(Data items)
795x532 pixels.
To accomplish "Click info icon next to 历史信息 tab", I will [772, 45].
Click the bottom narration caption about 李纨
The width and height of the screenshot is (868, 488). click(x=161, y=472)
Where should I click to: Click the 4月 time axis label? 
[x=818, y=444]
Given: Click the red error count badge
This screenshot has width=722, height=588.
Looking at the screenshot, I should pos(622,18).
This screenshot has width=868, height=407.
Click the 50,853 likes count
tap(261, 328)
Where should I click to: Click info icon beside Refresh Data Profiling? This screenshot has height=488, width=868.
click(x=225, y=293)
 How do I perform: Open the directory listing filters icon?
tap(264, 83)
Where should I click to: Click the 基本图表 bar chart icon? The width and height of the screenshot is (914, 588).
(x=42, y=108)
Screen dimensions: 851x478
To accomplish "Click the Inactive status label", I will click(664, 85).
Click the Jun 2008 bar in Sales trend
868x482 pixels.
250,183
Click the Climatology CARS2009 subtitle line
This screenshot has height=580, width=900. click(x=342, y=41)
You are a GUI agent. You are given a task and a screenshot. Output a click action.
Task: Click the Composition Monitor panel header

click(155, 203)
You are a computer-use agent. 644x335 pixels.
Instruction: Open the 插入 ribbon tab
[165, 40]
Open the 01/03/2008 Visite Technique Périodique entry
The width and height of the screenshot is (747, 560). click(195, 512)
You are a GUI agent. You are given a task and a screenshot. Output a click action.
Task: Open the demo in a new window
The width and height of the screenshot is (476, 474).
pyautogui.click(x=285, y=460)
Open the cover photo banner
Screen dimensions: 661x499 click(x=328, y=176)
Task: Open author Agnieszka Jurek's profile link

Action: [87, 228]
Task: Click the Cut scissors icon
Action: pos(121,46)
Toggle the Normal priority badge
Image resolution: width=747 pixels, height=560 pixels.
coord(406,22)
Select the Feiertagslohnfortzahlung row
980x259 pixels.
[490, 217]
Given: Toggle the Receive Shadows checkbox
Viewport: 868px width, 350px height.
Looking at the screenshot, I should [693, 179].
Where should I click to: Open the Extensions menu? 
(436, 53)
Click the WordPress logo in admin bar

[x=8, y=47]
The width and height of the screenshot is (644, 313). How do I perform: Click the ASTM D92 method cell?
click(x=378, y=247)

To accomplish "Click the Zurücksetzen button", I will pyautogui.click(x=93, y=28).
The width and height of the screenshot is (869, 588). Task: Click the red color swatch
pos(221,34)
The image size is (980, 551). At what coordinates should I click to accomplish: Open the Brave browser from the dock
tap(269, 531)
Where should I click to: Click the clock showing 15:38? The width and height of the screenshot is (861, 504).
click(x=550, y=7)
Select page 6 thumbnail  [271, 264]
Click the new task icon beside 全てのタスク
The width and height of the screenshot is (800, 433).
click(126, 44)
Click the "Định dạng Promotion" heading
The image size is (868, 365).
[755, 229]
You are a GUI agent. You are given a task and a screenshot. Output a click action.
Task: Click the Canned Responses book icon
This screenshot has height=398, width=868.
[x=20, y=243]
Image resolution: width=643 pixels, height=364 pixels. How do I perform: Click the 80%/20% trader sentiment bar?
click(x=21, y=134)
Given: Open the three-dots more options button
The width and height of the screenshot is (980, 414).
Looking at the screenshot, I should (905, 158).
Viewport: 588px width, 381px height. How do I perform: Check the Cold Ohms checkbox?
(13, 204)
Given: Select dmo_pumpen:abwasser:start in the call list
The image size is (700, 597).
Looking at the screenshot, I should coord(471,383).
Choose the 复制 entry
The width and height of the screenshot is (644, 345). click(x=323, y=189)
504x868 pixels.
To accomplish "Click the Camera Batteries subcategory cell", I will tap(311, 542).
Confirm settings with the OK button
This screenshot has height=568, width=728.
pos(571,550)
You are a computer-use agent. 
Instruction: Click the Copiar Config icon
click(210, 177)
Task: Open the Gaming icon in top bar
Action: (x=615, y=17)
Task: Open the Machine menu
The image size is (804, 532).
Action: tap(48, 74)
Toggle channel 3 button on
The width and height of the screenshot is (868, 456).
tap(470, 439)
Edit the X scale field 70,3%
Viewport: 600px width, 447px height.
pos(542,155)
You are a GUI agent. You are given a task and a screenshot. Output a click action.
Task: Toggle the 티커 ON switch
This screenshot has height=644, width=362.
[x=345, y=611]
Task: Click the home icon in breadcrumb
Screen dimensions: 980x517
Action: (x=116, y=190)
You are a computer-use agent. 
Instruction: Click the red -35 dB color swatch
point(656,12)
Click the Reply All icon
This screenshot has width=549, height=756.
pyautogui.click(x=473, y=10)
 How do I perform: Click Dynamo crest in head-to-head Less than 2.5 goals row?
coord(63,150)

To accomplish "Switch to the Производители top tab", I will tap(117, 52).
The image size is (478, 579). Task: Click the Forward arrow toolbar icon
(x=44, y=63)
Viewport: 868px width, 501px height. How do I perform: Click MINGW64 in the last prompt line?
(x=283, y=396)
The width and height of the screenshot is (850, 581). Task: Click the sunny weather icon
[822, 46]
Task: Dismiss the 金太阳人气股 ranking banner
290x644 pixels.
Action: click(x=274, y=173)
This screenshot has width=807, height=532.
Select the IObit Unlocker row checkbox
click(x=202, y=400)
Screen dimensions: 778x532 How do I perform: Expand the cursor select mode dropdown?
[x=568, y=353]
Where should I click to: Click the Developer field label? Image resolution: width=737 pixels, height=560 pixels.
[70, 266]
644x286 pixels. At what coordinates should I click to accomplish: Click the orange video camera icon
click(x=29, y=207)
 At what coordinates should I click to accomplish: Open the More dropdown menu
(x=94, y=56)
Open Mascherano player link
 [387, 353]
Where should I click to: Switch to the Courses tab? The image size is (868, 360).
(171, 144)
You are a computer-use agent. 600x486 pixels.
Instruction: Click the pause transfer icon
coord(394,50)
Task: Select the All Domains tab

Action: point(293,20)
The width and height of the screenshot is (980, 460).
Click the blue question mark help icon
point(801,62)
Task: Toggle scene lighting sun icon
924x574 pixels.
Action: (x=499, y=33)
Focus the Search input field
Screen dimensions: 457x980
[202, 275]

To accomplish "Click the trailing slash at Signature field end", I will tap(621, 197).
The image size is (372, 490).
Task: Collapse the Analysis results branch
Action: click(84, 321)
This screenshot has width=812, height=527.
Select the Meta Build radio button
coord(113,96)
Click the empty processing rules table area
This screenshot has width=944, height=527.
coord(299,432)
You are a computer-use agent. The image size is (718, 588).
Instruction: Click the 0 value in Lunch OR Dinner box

**EXERCISE AIM**
Copy out the data above, word for word.

**THE COMPLETED TASK**
795x532 pixels.
To accomplish "Click info icon next to 历史信息 tab", I will [772, 45].
Click the bottom narration caption about 李纨
The width and height of the screenshot is (868, 488). click(x=161, y=472)
Where should I click to: Click the 4月 time axis label? 
[x=818, y=444]
Given: Click the red error count badge
This screenshot has width=722, height=588.
Looking at the screenshot, I should pos(622,18).
This screenshot has width=868, height=407.
Click the 50,853 likes count
tap(261, 328)
Where should I click to: Click info icon beside Refresh Data Profiling? This screenshot has height=488, width=868.
click(x=225, y=293)
 How do I perform: Open the directory listing filters icon?
tap(264, 83)
Where should I click to: Click the 基本图表 bar chart icon? The width and height of the screenshot is (914, 588).
(x=42, y=108)
Screen dimensions: 851x478
To accomplish "Click the Inactive status label", I will click(664, 85).
Click the Jun 2008 bar in Sales trend
868x482 pixels.
250,183
Click the Climatology CARS2009 subtitle line
This screenshot has height=580, width=900. click(x=342, y=41)
You are a GUI agent. You are given a task and a screenshot. Output a click action.
Task: Click the Composition Monitor panel header

click(155, 203)
You are a computer-use agent. 644x335 pixels.
Instruction: Open the 插入 ribbon tab
[165, 40]
Open the 01/03/2008 Visite Technique Périodique entry
The width and height of the screenshot is (747, 560). click(195, 512)
You are a GUI agent. You are given a task and a screenshot. Output a click action.
Task: Open the demo in a new window
The width and height of the screenshot is (476, 474).
pyautogui.click(x=285, y=460)
Open the cover photo banner
Screen dimensions: 661x499 click(x=328, y=176)
Task: Open author Agnieszka Jurek's profile link

Action: [87, 228]
Task: Click the Cut scissors icon
Action: pos(121,46)
Toggle the Normal priority badge
Image resolution: width=747 pixels, height=560 pixels.
coord(406,22)
Select the Feiertagslohnfortzahlung row
980x259 pixels.
[490, 217]
Given: Toggle the Receive Shadows checkbox
Viewport: 868px width, 350px height.
Looking at the screenshot, I should [693, 179].
Where should I click to: Open the Extensions menu? 
(436, 53)
Click the WordPress logo in admin bar

[x=8, y=47]
The width and height of the screenshot is (644, 313). How do I perform: Click the ASTM D92 method cell?
click(x=378, y=247)

To accomplish "Click the Zurücksetzen button", I will pyautogui.click(x=93, y=28).
The width and height of the screenshot is (869, 588). Task: Click the red color swatch
pos(221,34)
The image size is (980, 551). At what coordinates should I click to accomplish: Open the Brave browser from the dock
tap(269, 531)
Where should I click to: Click the clock showing 15:38? The width and height of the screenshot is (861, 504).
click(x=550, y=7)
Select page 6 thumbnail  [271, 264]
Click the new task icon beside 全てのタスク
The width and height of the screenshot is (800, 433).
click(126, 44)
Click the "Định dạng Promotion" heading
The image size is (868, 365).
[755, 229]
You are a GUI agent. You are given a task and a screenshot. Output a click action.
Task: Click the Canned Responses book icon
This screenshot has height=398, width=868.
[x=20, y=243]
Image resolution: width=643 pixels, height=364 pixels. How do I perform: Click the 80%/20% trader sentiment bar?
click(x=21, y=134)
Given: Open the three-dots more options button
The width and height of the screenshot is (980, 414).
Looking at the screenshot, I should (905, 158).
Viewport: 588px width, 381px height. How do I perform: Check the Cold Ohms checkbox?
(13, 204)
Given: Select dmo_pumpen:abwasser:start in the call list
The image size is (700, 597).
Looking at the screenshot, I should coord(471,383).
Choose the 复制 entry
The width and height of the screenshot is (644, 345). click(x=323, y=189)
504x868 pixels.
To accomplish "Click the Camera Batteries subcategory cell", I will tap(311, 542).
Confirm settings with the OK button
This screenshot has height=568, width=728.
pos(571,550)
You are a computer-use agent. 
Instruction: Click the Copiar Config icon
click(210, 177)
Task: Open the Gaming icon in top bar
Action: (x=615, y=17)
Task: Open the Machine menu
The image size is (804, 532).
Action: tap(48, 74)
Toggle channel 3 button on
The width and height of the screenshot is (868, 456).
tap(470, 439)
Edit the X scale field 70,3%
Viewport: 600px width, 447px height.
pos(542,155)
You are a GUI agent. You are given a task and a screenshot. Output a click action.
Task: Toggle the 티커 ON switch
This screenshot has height=644, width=362.
[x=345, y=611]
Task: Click the home icon in breadcrumb
Screen dimensions: 980x517
Action: (x=116, y=190)
You are a computer-use agent. 
Instruction: Click the red -35 dB color swatch
point(656,12)
Click the Reply All icon
This screenshot has width=549, height=756.
pyautogui.click(x=473, y=10)
 How do I perform: Click Dynamo crest in head-to-head Less than 2.5 goals row?
coord(63,150)

To accomplish "Switch to the Производители top tab", I will tap(117, 52).
The image size is (478, 579). Task: Click the Forward arrow toolbar icon
(x=44, y=63)
Viewport: 868px width, 501px height. How do I perform: Click MINGW64 in the last prompt line?
(x=283, y=396)
The width and height of the screenshot is (850, 581). Task: Click the sunny weather icon
[822, 46]
Task: Dismiss the 金太阳人气股 ranking banner
290x644 pixels.
Action: click(x=274, y=173)
This screenshot has width=807, height=532.
Select the IObit Unlocker row checkbox
click(x=202, y=400)
Screen dimensions: 778x532 How do I perform: Expand the cursor select mode dropdown?
[x=568, y=353]
Where should I click to: Click the Developer field label? Image resolution: width=737 pixels, height=560 pixels.
[70, 266]
644x286 pixels. At what coordinates should I click to accomplish: Click the orange video camera icon
click(x=29, y=207)
 At what coordinates should I click to accomplish: Open the More dropdown menu
(x=94, y=56)
Open Mascherano player link
 [387, 353]
Where should I click to: Switch to the Courses tab? The image size is (868, 360).
(171, 144)
You are a computer-use agent. 600x486 pixels.
Instruction: Click the pause transfer icon
coord(394,50)
Task: Select the All Domains tab

Action: point(293,20)
The width and height of the screenshot is (980, 460).
Click the blue question mark help icon
point(801,62)
Task: Toggle scene lighting sun icon
924x574 pixels.
Action: (x=499, y=33)
Focus the Search input field
Screen dimensions: 457x980
[202, 275]

To accomplish "Click the trailing slash at Signature field end", I will tap(621, 197).
The image size is (372, 490).
Task: Collapse the Analysis results branch
Action: click(84, 321)
This screenshot has width=812, height=527.
Select the Meta Build radio button
coord(113,96)
Click the empty processing rules table area
This screenshot has width=944, height=527.
coord(299,432)
You are a computer-use agent. The image size is (718, 588).
Instruction: Click the 0 value in Lunch OR Dinner box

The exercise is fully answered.